Airbnb and its peer platforms are no longer a footnote in Mauritius tourism. According to Airbtics, a rental analytics platform, active Airbnb listings on the island reached 4,691 in January 2026, a rise of 81.7 percent in three years. The sector now operates roughly 20,000 rooms, a number that exceeds the combined room capacity of all 111 licensed hotels, which together hold 14,112 rooms. The economic weight of non-hotel accommodation has reached an estimated Rs 20 billion per year in direct impact. Short-term rental platforms now serve one in four tourists on the island.
Tourists Pay Less Per Night, but Stay Longer
Airbnb guests in Mauritius pay an average of Rs 4,364 per night, a fraction of the Rs 10,700 that a hotel room costs. Yet those same guests stay for an average of 15 nights, compared to 9 nights for hotel visitors. The arithmetic is straightforward: a total trip spend of Rs 39,600 for a non-hotel stay is lower in absolute terms than the Rs 81,300 a hotel guest spends, but the money circulates differently.
It flows into local restaurants, private tour operators, car rental firms, markets, and independent activity providers rather than being captured almost entirely within a resort compound. The AXYS Hospitality Industry Report 2026 calculates the spending multiplier for the non-hotel visitor at roughly twice that of the hotel guest.

------------------------

WORK TO COMPLETE:
For each statement, say whether the passage on Airbnb in Mauritius agrees with it. Answer yes or no and quote the deciding words.
1. Active Airbnb listings on the island reached 4,691 in January 2026.
2. Hotel visitors stay longer on average than Airbnb guests.
3. The 111 licensed hotels together have more rooms than the short-term rental sector.
The rows are separate material and have no connection to the passage on Airbnb in Mauritius.

INFORMATION GIVEN:
------------------------

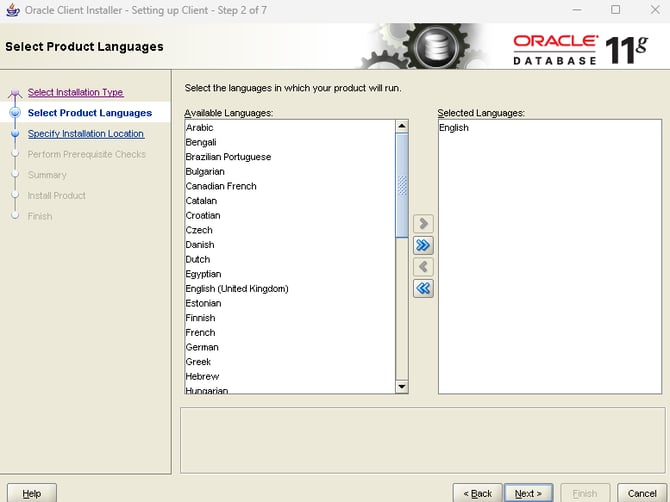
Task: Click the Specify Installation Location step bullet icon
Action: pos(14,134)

------------------------

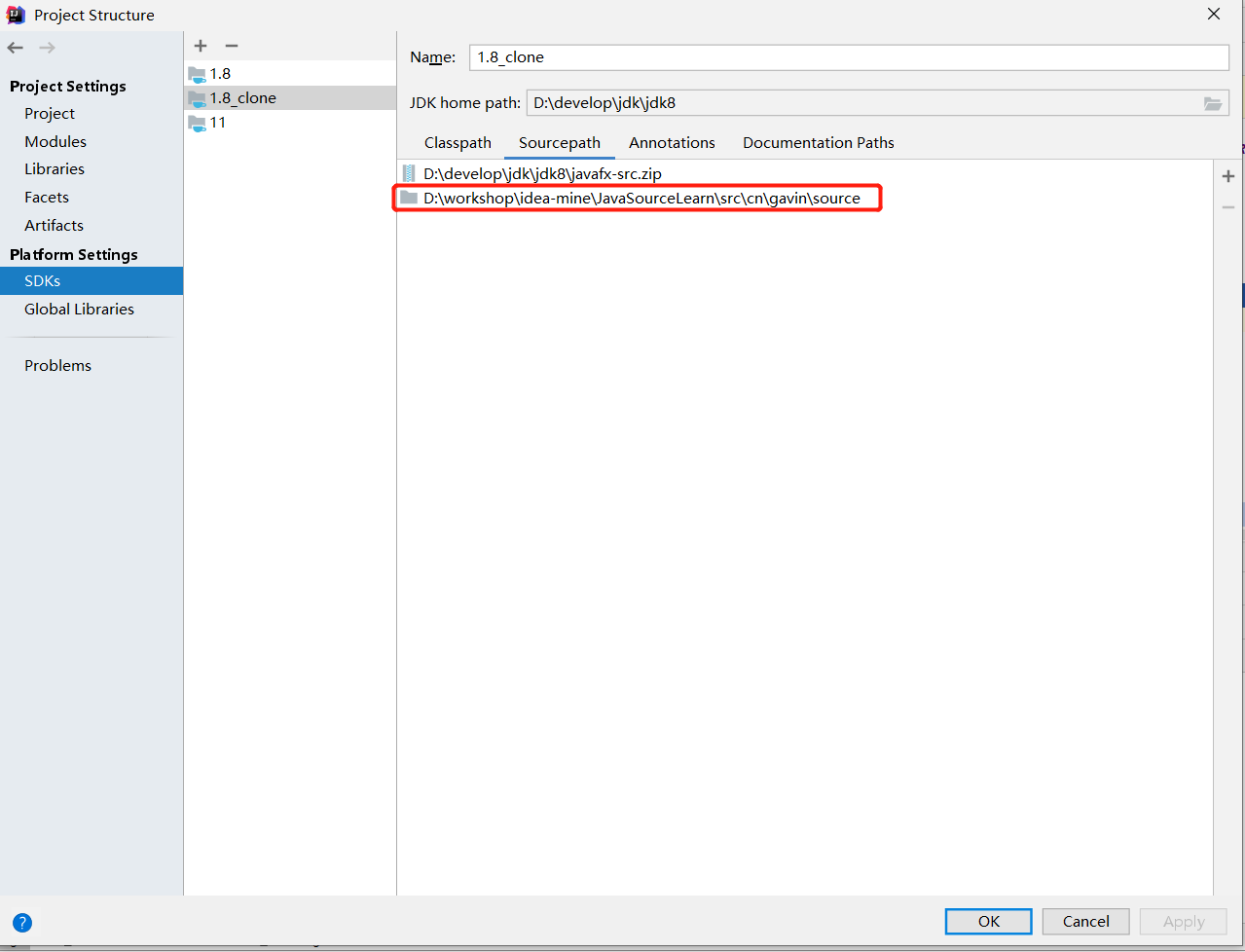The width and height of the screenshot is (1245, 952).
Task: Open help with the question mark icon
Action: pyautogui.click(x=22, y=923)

------------------------

YOUR RESPONSE:
1. Yes: "active Airbnb listings on the island reached 4,691 in January 2026"
2. No: "those same guests stay for an average of 15 nights, compared to 9 nights for hotel visitors"
3. No: "The sector now operates roughly 20,000 rooms, a number that exceeds the combined room capacity of all 111 licensed hotels"